The ‘unlabelled living’ was fascinating to me as a mainstream, though psychotherapeutically-minded, psychiatrist. The hard lines I had learned between psychosis and neurosis, between schizophrenia and personality disorder, and between traumatic and biological causes - dissolved into thin air. People were being treated as themselves, for themselves, each according to their own needs. Echoes of Laing, I wistfully remembered. But here, being done with compassionate meticulousness in a economic climate where the alternative was a social exclusion harsher than anything we know back home. To me, the therapeutic intention – and the palpable manifestation of it – was orders of magnitude more significant than any specific therapeutic techniques or methods.

The ‘fight for survival and growth’ was sadly familiar.
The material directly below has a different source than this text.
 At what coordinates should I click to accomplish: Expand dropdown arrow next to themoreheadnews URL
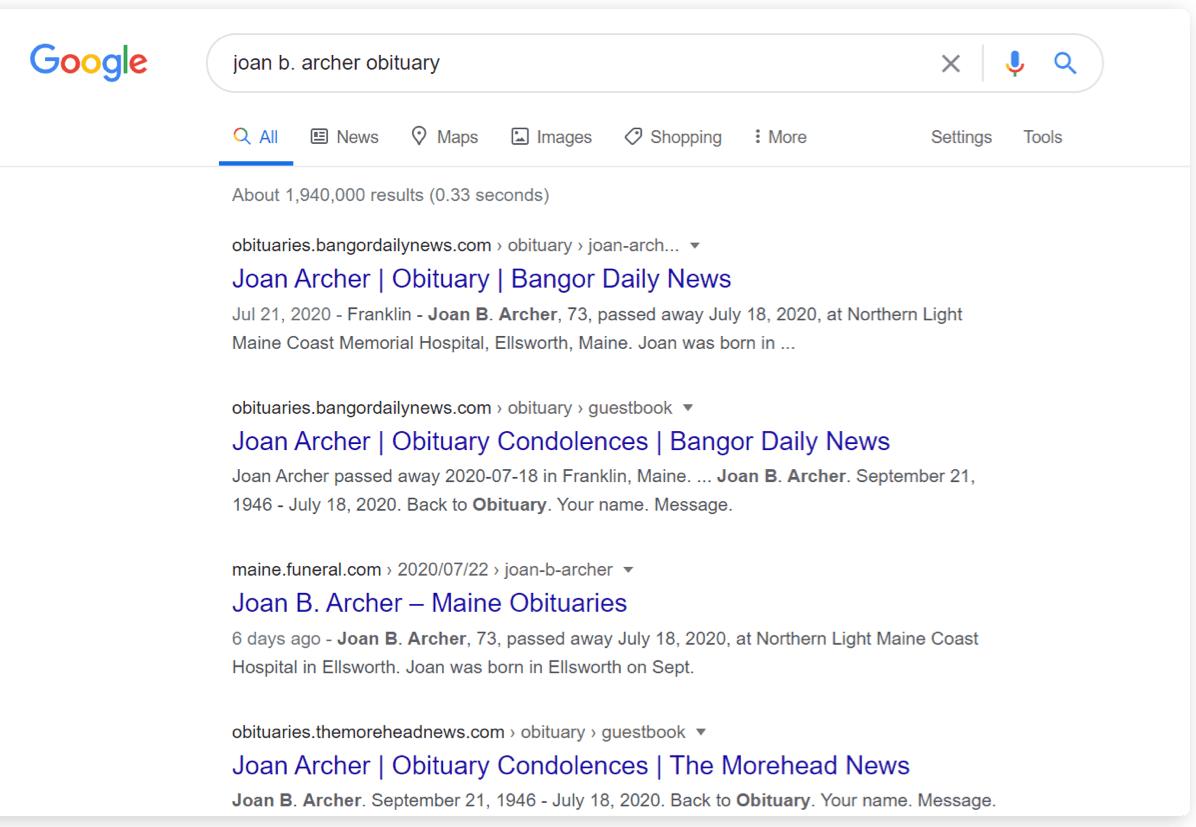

Those of us who choose to work in these complex and indefinable ways always need to establish an ‘island of containment’ within which the work can continue. In the process of economic globalisation and market managerialism, the natural tendency will inevitably be towards instrumental rationality – with easily defined treatment processes and specified outcomes, which is of course antithetical to therapeutic community practice. I remember animated discussions with a parent, and being excited by plans to set up a similar unit elsewhere in India: ‘how could all this excellent work fail to be properly recognised?’, I thought. I was, and always will be, rather na├»ve about these things.

Father Hank Nunn, November 2003
But all these experiences now make me realise the enormous task of the leader of a therapeutic community, and the ever-increasing impossibility of the task of mere survival, never mind the possibility of growing and thriving. In ASV, one man has held this vision alive, through many years of surviving, thriving and carrying a flame through a hurricane, and this book is his account of that Herculean task. It tells Father Hank’s own story, laced with illuminations about the links with his Jesuit faith, his philosophy of compassion and the detailed methods he uses. It is a true and authentic account of what it means to love thy neighbour, profoundly understand another’s distress, and be human in the wilderness.